### ACTIVITY
How many lines in the listing include the string "will"? Reply with the number alone.

····················

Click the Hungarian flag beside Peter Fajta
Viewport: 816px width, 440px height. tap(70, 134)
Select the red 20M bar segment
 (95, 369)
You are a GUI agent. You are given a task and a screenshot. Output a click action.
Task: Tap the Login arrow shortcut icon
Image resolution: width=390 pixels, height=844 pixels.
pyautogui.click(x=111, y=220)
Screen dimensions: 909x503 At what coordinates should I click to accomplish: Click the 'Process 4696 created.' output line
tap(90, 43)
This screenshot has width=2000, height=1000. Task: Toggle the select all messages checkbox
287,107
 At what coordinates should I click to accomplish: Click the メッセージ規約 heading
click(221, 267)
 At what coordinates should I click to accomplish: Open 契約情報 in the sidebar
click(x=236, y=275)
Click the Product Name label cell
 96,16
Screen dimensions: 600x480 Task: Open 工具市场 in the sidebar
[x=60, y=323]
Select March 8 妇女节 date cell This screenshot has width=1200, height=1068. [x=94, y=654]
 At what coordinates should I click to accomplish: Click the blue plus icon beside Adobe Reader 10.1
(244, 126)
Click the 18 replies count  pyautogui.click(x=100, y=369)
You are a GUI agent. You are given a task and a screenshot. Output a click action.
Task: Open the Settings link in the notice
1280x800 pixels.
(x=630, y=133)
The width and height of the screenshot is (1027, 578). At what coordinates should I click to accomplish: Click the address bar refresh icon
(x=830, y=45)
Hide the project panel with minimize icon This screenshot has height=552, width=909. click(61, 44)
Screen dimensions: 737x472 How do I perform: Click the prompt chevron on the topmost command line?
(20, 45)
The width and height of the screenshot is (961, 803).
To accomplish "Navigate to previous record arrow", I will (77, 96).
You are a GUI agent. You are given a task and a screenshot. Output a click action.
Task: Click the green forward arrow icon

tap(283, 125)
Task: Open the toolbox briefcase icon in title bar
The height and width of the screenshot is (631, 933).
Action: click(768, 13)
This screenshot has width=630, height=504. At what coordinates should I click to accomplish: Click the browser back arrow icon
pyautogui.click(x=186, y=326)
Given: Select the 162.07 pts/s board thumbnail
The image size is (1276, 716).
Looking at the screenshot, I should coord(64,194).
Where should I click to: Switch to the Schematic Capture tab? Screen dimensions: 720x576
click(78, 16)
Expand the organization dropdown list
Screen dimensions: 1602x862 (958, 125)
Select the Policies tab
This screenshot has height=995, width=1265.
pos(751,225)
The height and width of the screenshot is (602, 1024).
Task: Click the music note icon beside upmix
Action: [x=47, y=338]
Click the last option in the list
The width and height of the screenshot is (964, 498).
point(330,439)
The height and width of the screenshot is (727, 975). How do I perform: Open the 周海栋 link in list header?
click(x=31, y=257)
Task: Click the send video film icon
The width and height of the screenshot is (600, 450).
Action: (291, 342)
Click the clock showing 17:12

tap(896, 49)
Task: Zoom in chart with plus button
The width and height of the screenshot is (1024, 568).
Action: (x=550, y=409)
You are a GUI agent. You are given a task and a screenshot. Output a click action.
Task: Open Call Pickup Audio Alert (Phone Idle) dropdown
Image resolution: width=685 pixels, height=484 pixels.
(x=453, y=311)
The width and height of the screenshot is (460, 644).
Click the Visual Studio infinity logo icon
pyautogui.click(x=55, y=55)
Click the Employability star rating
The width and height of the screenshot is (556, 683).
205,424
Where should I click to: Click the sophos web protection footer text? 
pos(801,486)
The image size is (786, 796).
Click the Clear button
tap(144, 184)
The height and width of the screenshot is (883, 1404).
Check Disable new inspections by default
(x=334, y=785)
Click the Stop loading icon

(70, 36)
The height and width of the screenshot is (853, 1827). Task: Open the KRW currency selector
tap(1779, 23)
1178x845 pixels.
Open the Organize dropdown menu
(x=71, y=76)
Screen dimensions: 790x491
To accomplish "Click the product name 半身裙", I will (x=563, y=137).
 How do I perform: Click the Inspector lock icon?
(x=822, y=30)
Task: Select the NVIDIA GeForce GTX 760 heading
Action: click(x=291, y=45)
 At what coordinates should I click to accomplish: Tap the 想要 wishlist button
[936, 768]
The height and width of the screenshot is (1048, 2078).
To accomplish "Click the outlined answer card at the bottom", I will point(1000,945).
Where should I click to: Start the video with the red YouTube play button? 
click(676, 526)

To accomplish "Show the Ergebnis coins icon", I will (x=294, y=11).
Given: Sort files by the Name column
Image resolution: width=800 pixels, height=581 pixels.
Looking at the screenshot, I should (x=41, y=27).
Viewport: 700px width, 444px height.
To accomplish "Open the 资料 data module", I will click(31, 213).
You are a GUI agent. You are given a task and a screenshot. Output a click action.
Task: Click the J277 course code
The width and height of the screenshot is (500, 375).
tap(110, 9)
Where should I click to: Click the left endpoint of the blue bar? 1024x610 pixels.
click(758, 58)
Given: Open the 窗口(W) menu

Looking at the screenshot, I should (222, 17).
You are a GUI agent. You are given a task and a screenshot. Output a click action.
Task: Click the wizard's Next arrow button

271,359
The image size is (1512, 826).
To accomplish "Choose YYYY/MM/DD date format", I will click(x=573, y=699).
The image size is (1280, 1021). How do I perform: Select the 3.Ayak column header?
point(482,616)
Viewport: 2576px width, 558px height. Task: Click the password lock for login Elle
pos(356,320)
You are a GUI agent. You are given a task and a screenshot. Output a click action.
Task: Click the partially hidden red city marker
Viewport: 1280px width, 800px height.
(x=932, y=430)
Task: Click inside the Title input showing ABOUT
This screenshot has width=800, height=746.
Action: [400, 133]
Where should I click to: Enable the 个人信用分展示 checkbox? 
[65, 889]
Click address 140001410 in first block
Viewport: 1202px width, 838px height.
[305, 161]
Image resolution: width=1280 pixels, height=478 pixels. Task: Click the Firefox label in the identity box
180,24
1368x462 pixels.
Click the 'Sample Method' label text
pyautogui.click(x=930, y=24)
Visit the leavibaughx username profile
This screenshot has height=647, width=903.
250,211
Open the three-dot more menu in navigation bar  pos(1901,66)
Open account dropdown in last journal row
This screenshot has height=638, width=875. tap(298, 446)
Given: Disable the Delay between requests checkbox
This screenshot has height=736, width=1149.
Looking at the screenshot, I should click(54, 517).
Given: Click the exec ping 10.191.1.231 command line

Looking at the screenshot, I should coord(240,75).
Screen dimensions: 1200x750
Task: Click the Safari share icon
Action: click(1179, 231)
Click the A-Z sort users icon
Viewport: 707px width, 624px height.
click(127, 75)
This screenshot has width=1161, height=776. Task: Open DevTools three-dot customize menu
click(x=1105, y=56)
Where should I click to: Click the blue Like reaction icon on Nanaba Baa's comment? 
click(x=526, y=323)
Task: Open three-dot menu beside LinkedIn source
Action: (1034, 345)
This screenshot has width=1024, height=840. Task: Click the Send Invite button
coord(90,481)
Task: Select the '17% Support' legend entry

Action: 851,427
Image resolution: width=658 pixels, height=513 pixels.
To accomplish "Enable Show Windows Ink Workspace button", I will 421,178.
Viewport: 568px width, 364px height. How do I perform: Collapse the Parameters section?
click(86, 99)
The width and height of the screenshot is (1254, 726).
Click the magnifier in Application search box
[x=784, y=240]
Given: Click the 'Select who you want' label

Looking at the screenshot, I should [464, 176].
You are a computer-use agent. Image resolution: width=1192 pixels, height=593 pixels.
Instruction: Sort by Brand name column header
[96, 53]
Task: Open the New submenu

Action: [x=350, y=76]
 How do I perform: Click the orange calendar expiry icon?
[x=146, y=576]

····················

### YOUR RESPONSE
7